Institutions Raise Yen Short Bets to $11bn Despite Intervention
Leveraged funds and asset managers raised combined yen short positions to $11 billion, the highest since July 2024, despite Tokyo’s record 11.73 trillion yen intervention.
Leveraged funds and asset managers increased their combined short positions in the Japanese yen to $11 billion, the largest level since July 2024. Short exposure rose for three consecutive weeks, adding about $5 billion over that period.
Tokyo authorities sold dollars across a roughly one-month stretch between late April and late May, deploying 11.73 trillion yen, about $73.6 billion, to slow the yen’s decline. That amount exceeded the 9.79 trillion yen spent in 2024 for similar interventions.
The intervention produced a brief rebound in the yen. On April 30 the currency moved from about 160.725 per dollar to roughly 155.50 and approached 155 by May 6. By early June the yen had weakened back toward the 160 level.
Market participants cited the wider international backdrop, including conflict in the Middle East, as a factor adding pressure to global markets and currency flows during the period.

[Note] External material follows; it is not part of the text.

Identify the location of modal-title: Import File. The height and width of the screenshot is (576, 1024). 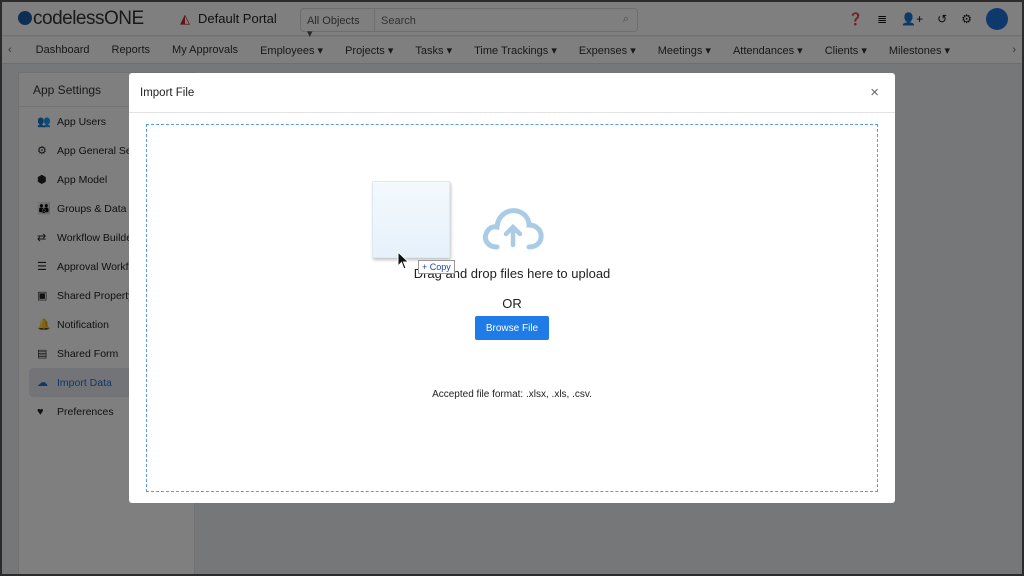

Analysts point to the interest-rate gap between Japan and the United States as a structural driver of yen weakness. The Bank of Japan’s policy rate is near 0.75%, well below US policy rates, which encourages carry trades where investors borrow in low-yielding yen to buy higher-yielding assets abroad.
When those funded positions are built or unwound, they can amplify currency moves and increase short exposure in the yen.

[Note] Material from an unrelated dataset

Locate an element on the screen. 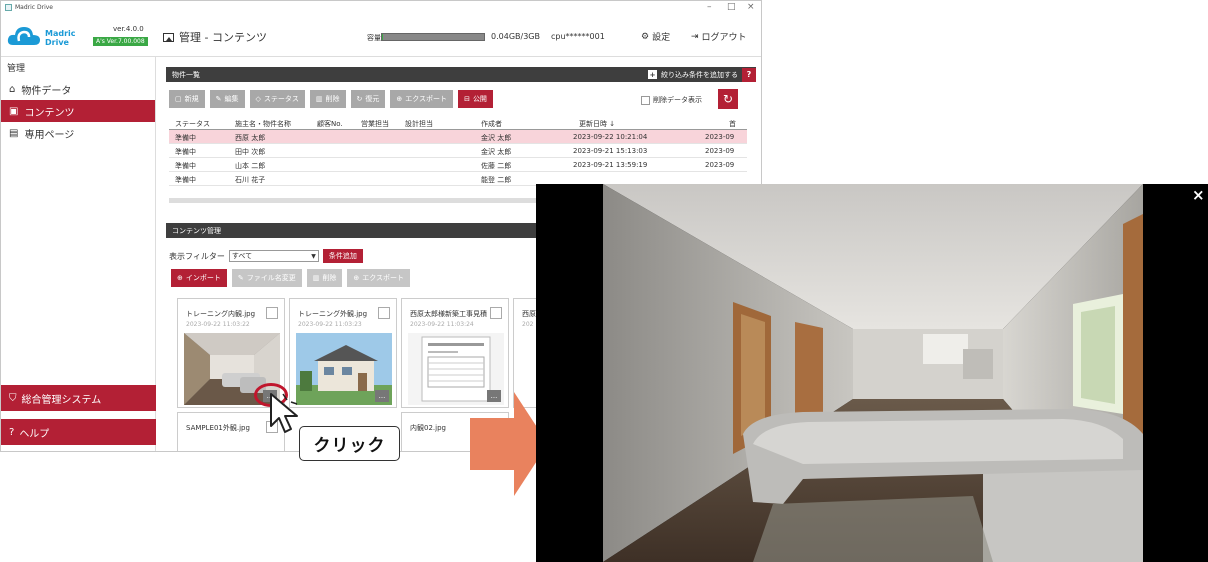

Markets are focused on the Bank of Japan policy meeting on June 16. Some economists expect the BOJ could lift its rate toward 1%, which would narrow the gap with US rates and could affect existing short positions.
Finance Minister Satsuki Katayama said authorities remain prepared to act on foreign exchange, stating, “As for foreign exchange, we continue to maintain our stance that we stand ready to take appropriate action at any time, as needed.”
Short positions concentrated in leveraged funds and asset managers are near the highest levels seen in the past year and have stayed elevated even after the large-scale intervention.